Retomada/Brasil começou; processo será sustentado e forte
Por Luciana Xavier e Denise Abarca
A percepção de que os Estados Unidos começaram a se recuperar deve em breve se mostrar falsa. Por outro lado, a expectativa de retomada da economia brasileira deve se provar logo verdadeira, conforme avaliação do economista e estrategista de investimentos Ricardo Amorim, presidente da Ricam Consultoria, em São Paulo. "Há sinais de que a recuperação começou em março. Começamos um processo que será sustentado, longo e forte", garante.
Segundo ele, em breve as bolsas dos Estados Unidos e Europa sofrerão ajuste ao se darem conta de que a crise nessas regiões é séria e será "longa". "Estamos perto de ver ajuste de preços nas bolsas dos EUA e Europa e a bolsa aqui será temporariamente afetada.
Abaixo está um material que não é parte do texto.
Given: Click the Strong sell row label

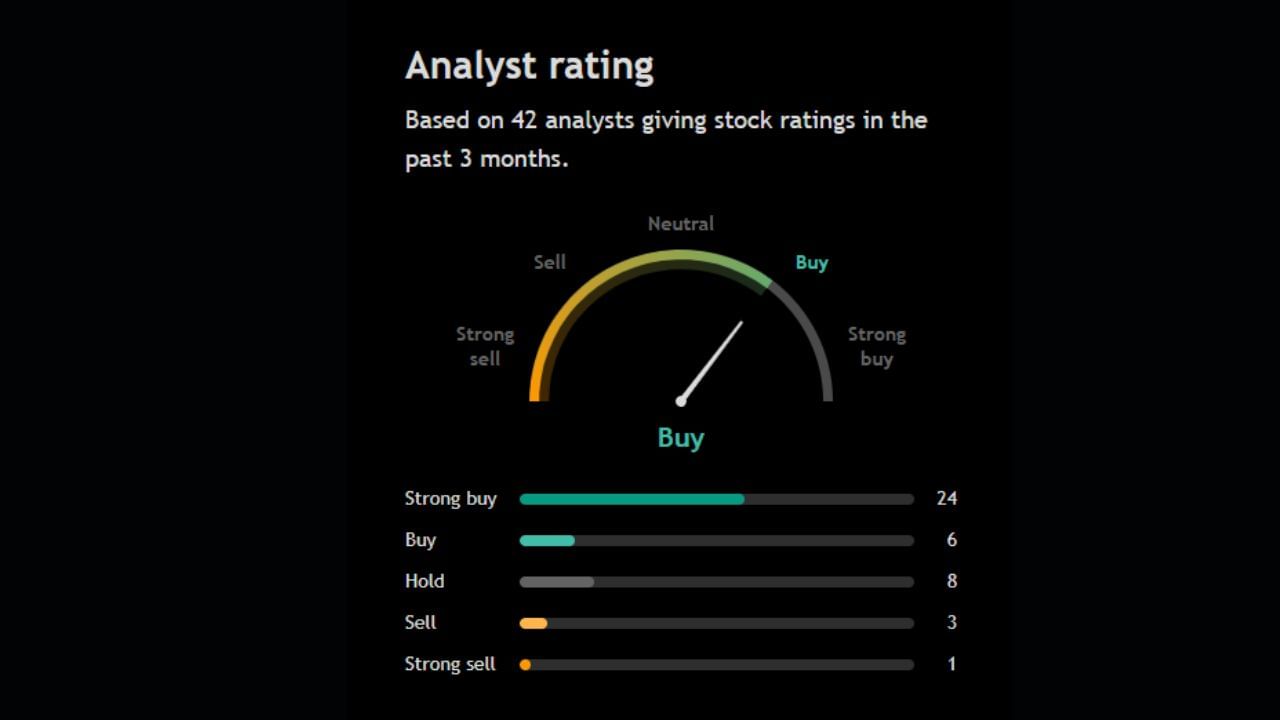Looking at the screenshot, I should click(450, 664).
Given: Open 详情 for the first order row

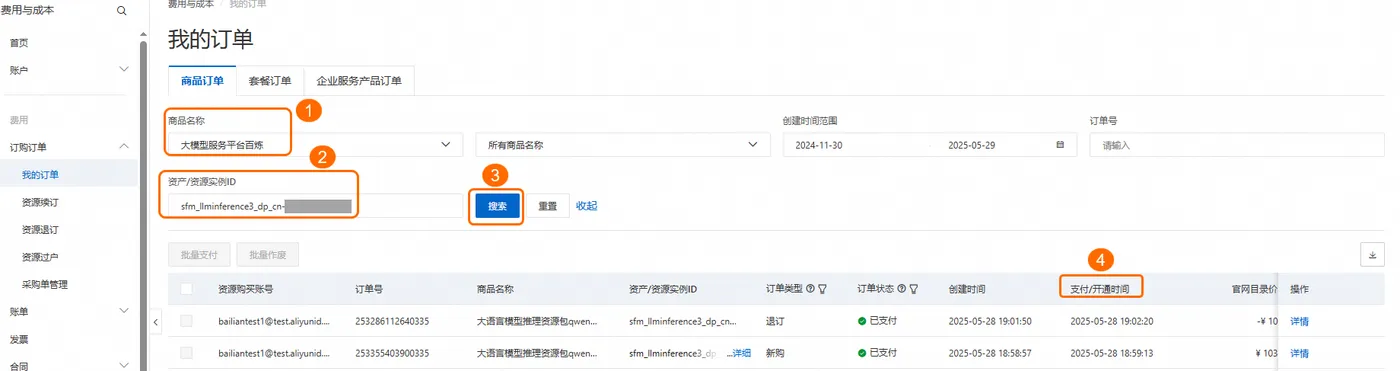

As expectativas de recuperação sustentada da economia americana vão se provar falsas", afirmou o economista ao AE Broadcast Ao Vivo.
Para Amorim, a crise no Brasil será "curta e menos severa" e mesmo com alguns ajustes na bolsa, os investidores deverão enxergar boas oportunidades de compras no mercado de ações brasileiro.
O Brasil e alguns outros emergentes exportadores de commodities como Peru e Colômbia, segundo o economista, serão impulsionados pela melhora na economia chinesa e irão se recuperar de forma mais rápida do que emergentes do leste europeu, por exemplo.
O bom cenário para o Brasil nos próximos anos é ornamentado por estimativa de valorização significativa do real, com dólar abaixo de R$ 1,55 em dois ou três anos; Selic em direção a um nível de 6% ou 7% em alguns anos; e PIB crescendo em média 5% a partir de 2010. "Há oportunidades espetaculares no Brasil", avaliou.
Amorim disse que na próxima reunião, o Comitê de Política Monetária do Banco Central (Copom) deverá reduzir o ritmo de corte da taxa básica para 0,5 ponto porcentual ou 0,75pp, encerrando o ano ao redor de 9%. "A próxima queda da Selic não será a última. Mas o mais importante é que, mesmo que haja pausa, a queda da Selic irá continuar por alguns anos e teremos um ciclo de expansão de crédito maior do que vimos nos últimos cinco ou seis anos.", comentou.
O economista, no entanto, observou que a remuneração da poupança pode ser um limitador desse processo. "Não faz sentido essa herança dos tempos de inflação alta. Isso precisa ser resolvido", criticou.
Embora espere que o resultado do PIB do 1º trimestre seja "bem ruim", com queda de 4%, Amorim acredita que o segundo semestre já mostrará PIB mais forte. Isso não será o suficiente, segundo ele, para evitar um PIB negativo este ano (sua projeção é de PIB em -0,5%), mas fortalece a estimativa para 2010, de crescimento do PIB ao redor de 5%.
Para os EUA Unidos, Europa e Japão, Amorim disse que 2010 ainda será um ano difícil "porém menos ruim do que 2009", com PIB ficando perto de zero.
Amorim ressaltou que os investidores mais e mais estarão convencidos a vir para Brasil e outros emergentes. Segundo ele, não há porque continuar investindo em títulos norte-americanos. "Comprar títulos dos EUA hoje é loucura. Esses títulos não têm qualidade nenhuma e uma remuneração ridícula", disse Amorim, que voltou a morar no Brasil no ano passado, após vários anos nos Estados Unidos.